*Work required:* The answer must consist of each line below that contains the word "folder", copied in full.

######

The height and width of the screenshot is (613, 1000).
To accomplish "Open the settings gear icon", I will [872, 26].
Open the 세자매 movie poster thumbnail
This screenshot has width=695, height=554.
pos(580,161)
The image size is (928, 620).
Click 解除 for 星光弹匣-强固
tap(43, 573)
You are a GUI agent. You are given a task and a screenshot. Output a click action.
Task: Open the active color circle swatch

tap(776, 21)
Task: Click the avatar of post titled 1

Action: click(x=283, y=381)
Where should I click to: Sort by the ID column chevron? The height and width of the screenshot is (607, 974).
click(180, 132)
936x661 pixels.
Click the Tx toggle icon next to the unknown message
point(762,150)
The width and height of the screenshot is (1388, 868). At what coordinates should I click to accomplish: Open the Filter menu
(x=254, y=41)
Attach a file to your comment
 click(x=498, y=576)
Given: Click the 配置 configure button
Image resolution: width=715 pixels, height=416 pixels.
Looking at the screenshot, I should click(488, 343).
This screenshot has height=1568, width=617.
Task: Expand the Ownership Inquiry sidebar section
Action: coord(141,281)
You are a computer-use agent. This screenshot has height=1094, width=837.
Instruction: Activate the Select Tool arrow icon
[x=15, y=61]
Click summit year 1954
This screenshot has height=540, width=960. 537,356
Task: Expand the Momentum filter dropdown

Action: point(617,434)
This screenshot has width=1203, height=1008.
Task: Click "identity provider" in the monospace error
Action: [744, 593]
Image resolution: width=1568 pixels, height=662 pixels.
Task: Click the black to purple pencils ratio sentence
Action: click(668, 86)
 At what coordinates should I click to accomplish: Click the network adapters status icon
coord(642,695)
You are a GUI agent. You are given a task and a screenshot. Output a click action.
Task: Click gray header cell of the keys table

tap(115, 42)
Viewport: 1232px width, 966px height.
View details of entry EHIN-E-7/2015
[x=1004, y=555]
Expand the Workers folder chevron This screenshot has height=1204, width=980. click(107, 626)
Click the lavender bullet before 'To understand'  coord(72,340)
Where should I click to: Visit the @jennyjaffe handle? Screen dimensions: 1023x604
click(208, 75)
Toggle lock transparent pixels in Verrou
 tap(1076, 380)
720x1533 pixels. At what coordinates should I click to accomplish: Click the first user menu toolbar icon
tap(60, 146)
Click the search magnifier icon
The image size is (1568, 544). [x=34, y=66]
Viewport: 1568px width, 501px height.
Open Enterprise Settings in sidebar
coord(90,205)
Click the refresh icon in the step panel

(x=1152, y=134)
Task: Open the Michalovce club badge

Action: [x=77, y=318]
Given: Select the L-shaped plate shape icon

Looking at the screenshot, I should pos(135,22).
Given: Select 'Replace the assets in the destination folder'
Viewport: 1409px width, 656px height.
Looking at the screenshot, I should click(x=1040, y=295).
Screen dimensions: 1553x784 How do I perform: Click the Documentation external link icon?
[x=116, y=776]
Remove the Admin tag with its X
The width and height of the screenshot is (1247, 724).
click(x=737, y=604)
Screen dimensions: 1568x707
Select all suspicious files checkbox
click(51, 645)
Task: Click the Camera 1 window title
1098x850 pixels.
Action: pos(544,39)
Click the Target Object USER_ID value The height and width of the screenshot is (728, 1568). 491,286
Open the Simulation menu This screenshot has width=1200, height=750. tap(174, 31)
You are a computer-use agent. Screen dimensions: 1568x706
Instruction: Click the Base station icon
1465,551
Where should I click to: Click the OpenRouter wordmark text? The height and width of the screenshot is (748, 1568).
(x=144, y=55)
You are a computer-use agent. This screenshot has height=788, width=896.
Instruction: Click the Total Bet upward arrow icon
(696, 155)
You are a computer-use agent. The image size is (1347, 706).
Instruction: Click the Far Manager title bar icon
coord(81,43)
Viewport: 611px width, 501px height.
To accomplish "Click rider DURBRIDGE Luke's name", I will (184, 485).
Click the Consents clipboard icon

######

*Problem solution:*
Expand the Workers folder chevron This screenshot has height=1204, width=980. click(107, 626)
Given: Select 'Replace the assets in the destination folder'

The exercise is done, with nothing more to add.